The Apolipoprotein E neutralizing antibody inhibits SARS‐CoV‐2 infection by blocking cellular entry of lipoviral particles
Qi Cui,
Arjit Vijey Jeyachandran,
Gustavo Garcia jr.,
Chao Qin,
Yu Zhou,
Mingzi Zhang,
Cheng Wang,
Guihua Sun,
Wei Liu,
Tao Zhou,
Lizhao Feng,
Chance Palmer,
Zhuo Li,
Adam Aziz,
Brigitte N. Gomperts,
Pinghui Feng,
Vaithilingaraja Arumugaswami,
Yanhong Shi
Affiliations
Qi Cui
Department of Neurodegenerative Diseases Beckman Research Institute of City of Hope Duarte California USA
Arjit Vijey Jeyachandran
Department of Molecular and Medical Pharmacology UCLA Los Angeles California USA
Gustavo Garcia jr.
Department of Molecular and Medical Pharmacology UCLA Los Angeles California USA
Chao Qin
Section of Infection and Immunity Herman Ostrow School of Dentistry Norris Comprehensive Cancer Center University of Southern California Los Angeles California USA
Yu Zhou
Section of Infection and Immunity Herman Ostrow School of Dentistry Norris Comprehensive Cancer Center University of Southern California Los Angeles California USA
Mingzi Zhang
Department of Neurodegenerative Diseases Beckman Research Institute of City of Hope Duarte California USA
Cheng Wang
Department of Neurodegenerative Diseases Beckman Research Institute of City of Hope Duarte California USA
Guihua Sun
Department of Neurodegenerative Diseases Beckman Research Institute of City of Hope Duarte California USA
Wei Liu
Department of Neurodegenerative Diseases Beckman Research Institute of City of Hope Duarte California USA
Tao Zhou
Department of Neurodegenerative Diseases Beckman Research Institute of City of Hope Duarte California USA
Lizhao Feng
Department of Neurodegenerative Diseases Beckman Research Institute of City of Hope Duarte California USA
Chance Palmer
Department of Neurodegenerative Diseases Beckman Research Institute of City of Hope Duarte California USA
Zhuo Li
Electron Microscopy and Atomic Force Microscopy Core Beckman Research Institute of City of Hope Duarte California USA
Adam Aziz
Mattel Children's Hospital UCLA Department of Pediatrics David Geffen School of Medicine UCLA UCLA Children's Discovery and Innovation Institute Los Angeles California USA
Brigitte N. Gomperts
Mattel Children's Hospital UCLA Department of Pediatrics David Geffen School of Medicine UCLA UCLA Children's Discovery and Innovation Institute Los Angeles California USA
Pinghui Feng
Section of Infection and Immunity Herman Ostrow School of Dentistry Norris Comprehensive Cancer Center University of Southern California Los Angeles California USA
Vaithilingaraja Arumugaswami
Department of Molecular and Medical Pharmacology UCLA Los Angeles California USA
Yanhong Shi
Department of Neurodegenerative Diseases Beckman Research Institute of City of Hope Duarte California USA
Abstract Severe acute respiratory syndrome coronavirus 2 (SARS‐CoV‐2) is the causal agent for coronavirus disease 2019 (COVID‐19).
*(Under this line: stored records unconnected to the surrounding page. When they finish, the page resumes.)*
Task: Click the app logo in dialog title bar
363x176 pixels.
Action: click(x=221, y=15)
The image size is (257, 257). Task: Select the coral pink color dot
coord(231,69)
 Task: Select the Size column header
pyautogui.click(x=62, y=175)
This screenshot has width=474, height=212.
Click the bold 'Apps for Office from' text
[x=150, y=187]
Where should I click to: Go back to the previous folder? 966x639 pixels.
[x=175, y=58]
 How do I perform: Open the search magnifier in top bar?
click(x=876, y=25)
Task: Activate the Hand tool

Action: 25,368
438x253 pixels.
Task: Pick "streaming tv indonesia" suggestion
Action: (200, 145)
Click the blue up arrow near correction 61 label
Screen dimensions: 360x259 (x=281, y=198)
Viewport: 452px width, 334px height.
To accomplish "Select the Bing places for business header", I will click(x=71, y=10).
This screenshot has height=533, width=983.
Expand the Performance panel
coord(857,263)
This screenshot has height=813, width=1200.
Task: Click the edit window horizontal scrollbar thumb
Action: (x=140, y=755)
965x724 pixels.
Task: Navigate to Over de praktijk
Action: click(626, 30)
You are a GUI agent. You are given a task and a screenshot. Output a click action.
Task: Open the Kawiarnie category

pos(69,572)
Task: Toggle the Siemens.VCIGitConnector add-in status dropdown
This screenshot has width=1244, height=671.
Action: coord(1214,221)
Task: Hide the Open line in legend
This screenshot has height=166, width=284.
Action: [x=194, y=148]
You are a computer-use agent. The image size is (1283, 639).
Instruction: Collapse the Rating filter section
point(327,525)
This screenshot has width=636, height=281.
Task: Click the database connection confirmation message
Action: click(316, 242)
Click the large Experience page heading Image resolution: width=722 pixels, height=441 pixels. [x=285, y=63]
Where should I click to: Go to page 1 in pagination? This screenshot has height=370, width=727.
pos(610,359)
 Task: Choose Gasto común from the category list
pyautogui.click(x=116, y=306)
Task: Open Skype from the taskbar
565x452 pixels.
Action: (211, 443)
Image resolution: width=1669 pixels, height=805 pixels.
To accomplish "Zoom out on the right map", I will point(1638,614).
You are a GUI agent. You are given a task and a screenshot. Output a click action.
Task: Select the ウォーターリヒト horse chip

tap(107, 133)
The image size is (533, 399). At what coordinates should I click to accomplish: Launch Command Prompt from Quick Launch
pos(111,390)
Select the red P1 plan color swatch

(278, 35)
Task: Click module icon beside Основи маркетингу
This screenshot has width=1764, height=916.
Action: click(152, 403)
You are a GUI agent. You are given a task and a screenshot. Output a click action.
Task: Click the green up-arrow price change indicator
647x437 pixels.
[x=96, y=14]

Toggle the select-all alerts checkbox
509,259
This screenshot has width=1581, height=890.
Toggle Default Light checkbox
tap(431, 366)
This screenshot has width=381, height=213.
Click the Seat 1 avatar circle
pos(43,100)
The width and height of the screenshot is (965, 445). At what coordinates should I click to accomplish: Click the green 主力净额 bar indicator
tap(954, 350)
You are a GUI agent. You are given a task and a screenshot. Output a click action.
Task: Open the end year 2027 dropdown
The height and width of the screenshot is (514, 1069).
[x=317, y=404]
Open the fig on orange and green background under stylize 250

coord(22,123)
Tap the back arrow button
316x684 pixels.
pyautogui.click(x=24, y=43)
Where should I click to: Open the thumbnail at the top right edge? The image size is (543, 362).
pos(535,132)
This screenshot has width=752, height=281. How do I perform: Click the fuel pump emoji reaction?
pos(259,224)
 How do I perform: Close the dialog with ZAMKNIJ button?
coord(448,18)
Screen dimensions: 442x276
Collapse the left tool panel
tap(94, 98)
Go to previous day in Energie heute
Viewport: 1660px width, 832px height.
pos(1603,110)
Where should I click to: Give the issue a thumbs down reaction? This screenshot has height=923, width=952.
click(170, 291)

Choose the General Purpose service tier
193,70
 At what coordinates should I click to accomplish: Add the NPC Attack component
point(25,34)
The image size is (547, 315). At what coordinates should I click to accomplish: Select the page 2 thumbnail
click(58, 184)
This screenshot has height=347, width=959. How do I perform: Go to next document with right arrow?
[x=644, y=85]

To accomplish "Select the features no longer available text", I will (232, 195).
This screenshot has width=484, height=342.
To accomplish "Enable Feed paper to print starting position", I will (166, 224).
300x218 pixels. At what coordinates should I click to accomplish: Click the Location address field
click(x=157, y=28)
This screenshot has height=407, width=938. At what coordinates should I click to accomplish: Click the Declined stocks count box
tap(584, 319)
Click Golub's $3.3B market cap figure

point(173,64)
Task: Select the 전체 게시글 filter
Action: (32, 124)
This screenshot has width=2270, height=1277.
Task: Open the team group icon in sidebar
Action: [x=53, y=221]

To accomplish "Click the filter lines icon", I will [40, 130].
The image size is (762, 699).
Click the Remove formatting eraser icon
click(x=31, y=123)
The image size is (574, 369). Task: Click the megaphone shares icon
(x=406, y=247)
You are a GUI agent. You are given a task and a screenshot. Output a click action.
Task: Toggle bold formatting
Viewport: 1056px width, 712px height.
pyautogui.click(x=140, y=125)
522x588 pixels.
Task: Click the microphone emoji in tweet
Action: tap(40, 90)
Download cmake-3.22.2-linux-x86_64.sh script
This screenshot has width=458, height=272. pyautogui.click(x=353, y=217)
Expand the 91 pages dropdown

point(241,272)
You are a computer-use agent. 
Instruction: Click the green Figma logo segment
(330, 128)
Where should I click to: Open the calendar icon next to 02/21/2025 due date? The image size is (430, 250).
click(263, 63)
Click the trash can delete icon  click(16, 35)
Although vaccines have helped to prevent uncontrolled viral spreading, our understanding of the fundamental biology of SARS‐CoV‐2 infection remains insufficient, which hinders effective therapeutic development. Here, we found that Apolipoprotein E (ApoE), a lipid binding protein, is hijacked by SARS‐CoV‐2 for infection. Preincubation of SARS‐CoV‐2 with a neutralizing antibody specific to ApoE led to inhibition of SARS‐CoV‐2 infection. The ApoE neutralizing antibody efficiently blocked SARS‐CoV‐2 infection of human iPSC‐derived astrocytes and air–liquid interface organoid models in addition to human ACE2‐expressing HEK293T cells and Calu‐3 lung cells. ApoE mediates SARS‐CoV‐2 entry through binding to its cellular receptors such as the low density lipoprotein receptor (LDLR). LDLR knockout or ApoE mutations at the receptor binding domain or an ApoE mimetic peptide reduced SARS‐CoV‐2 infection. Furthermore, we detected strong membrane LDLR expression on SARS‐CoV‐2 Spike‐positive cells in human lung tissues, whereas no or low ACE2 expression was detected. This study provides a new paradigm for SARS‐CoV‐2 cellular entry through binding of ApoE on the lipoviral particles to host cell receptor(s). Moreover, this study suggests that ApoE neutralizing antibodies are promising antiviral therapies for COVID‐19 by blocking entry of both parental virus and variants of concern.